● Requirements
Find every line in the listing below that contains the string "size", matching case exactly, and copy each such line in full.

● Records for this exercise
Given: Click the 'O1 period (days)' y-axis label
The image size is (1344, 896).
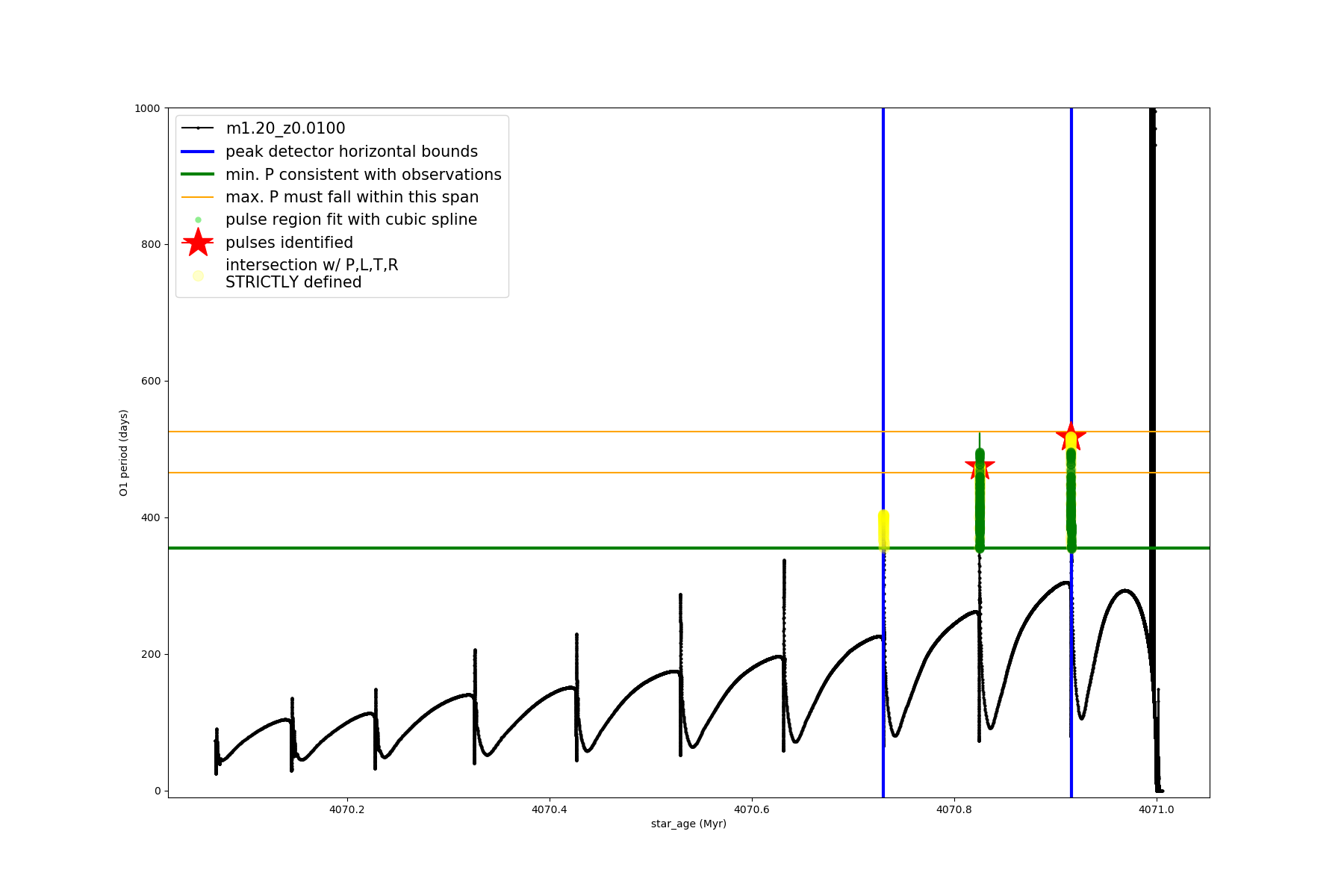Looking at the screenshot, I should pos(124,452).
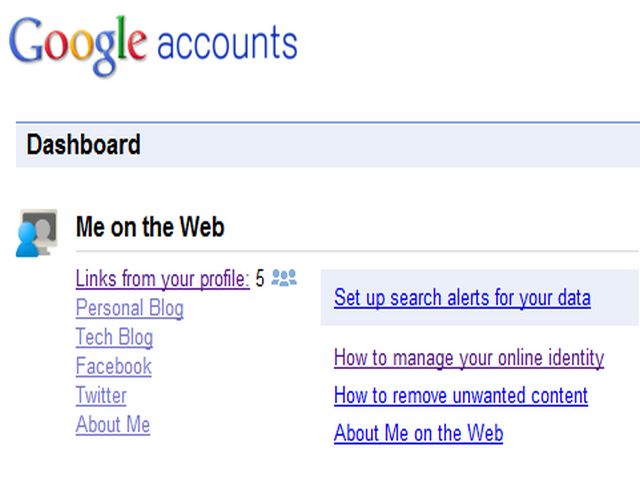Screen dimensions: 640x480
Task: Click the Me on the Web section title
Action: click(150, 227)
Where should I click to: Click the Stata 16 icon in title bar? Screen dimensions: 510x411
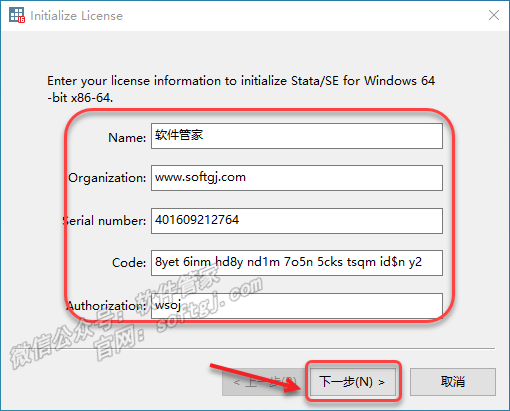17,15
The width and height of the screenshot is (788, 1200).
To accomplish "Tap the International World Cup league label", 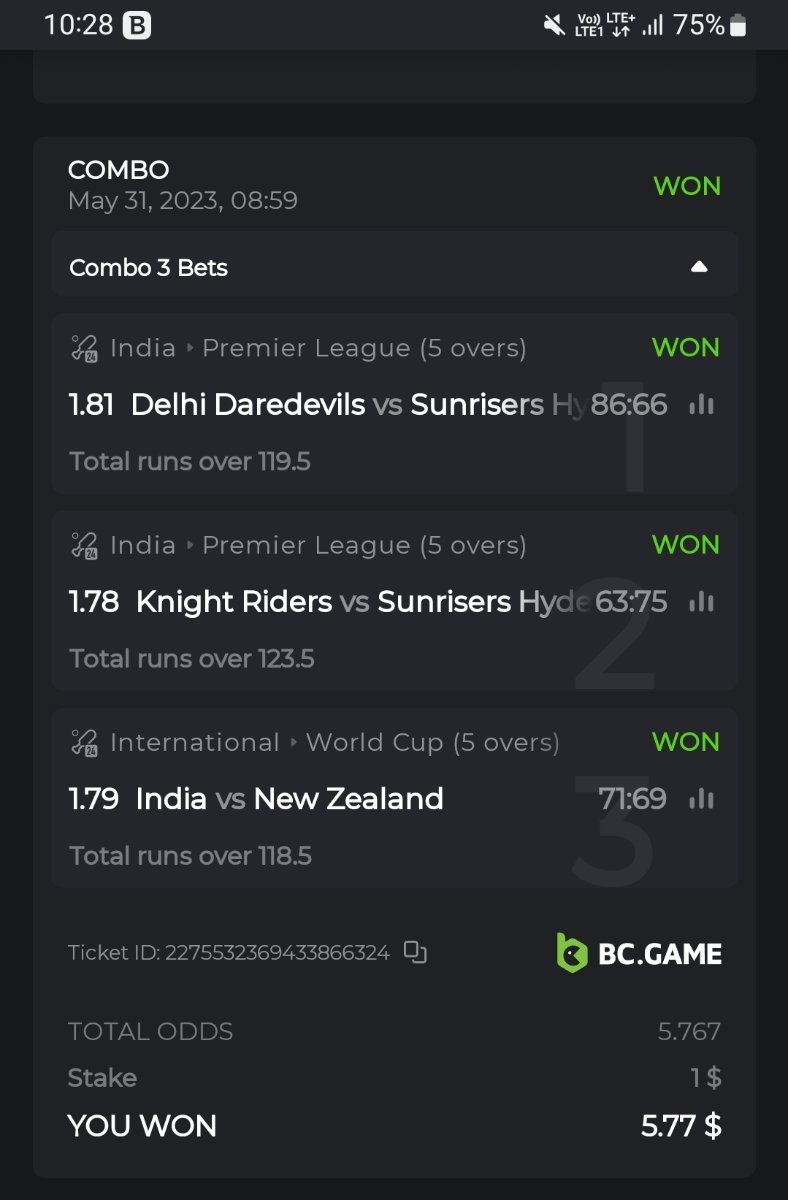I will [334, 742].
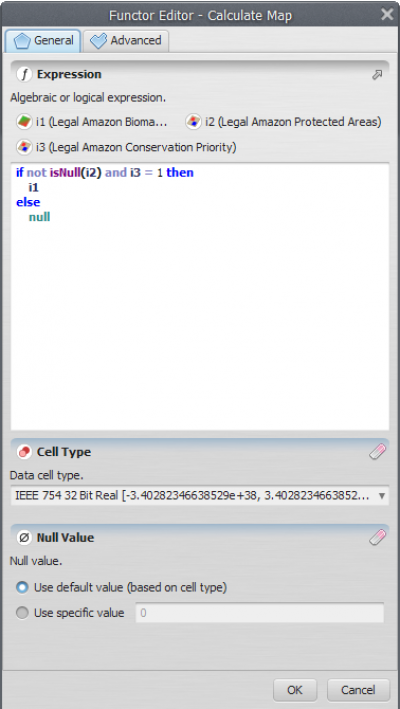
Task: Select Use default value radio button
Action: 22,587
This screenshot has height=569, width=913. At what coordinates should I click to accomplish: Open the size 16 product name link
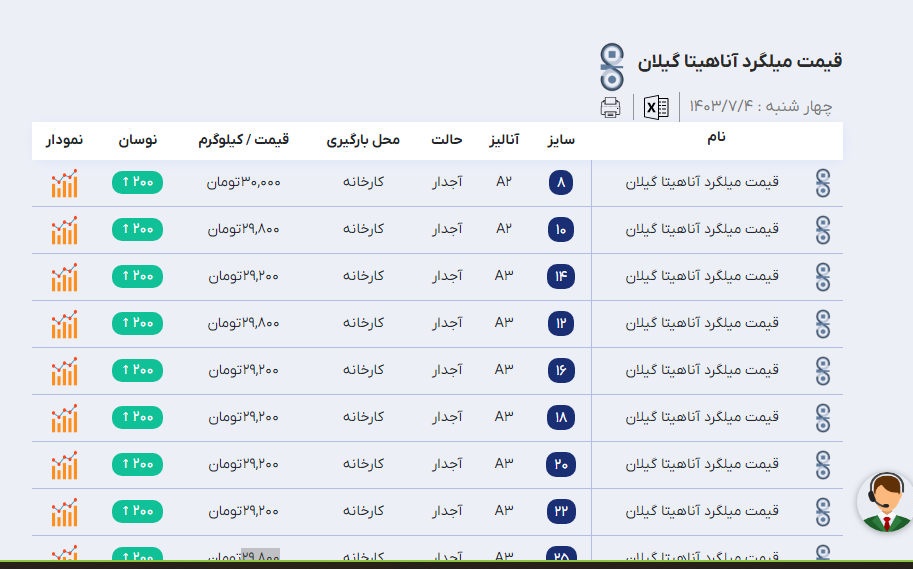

● Result of the exercise
The image size is (1344, 896).
This screenshot has height=569, width=913. At what coordinates should I click to accomplish: Open the size 16 product name link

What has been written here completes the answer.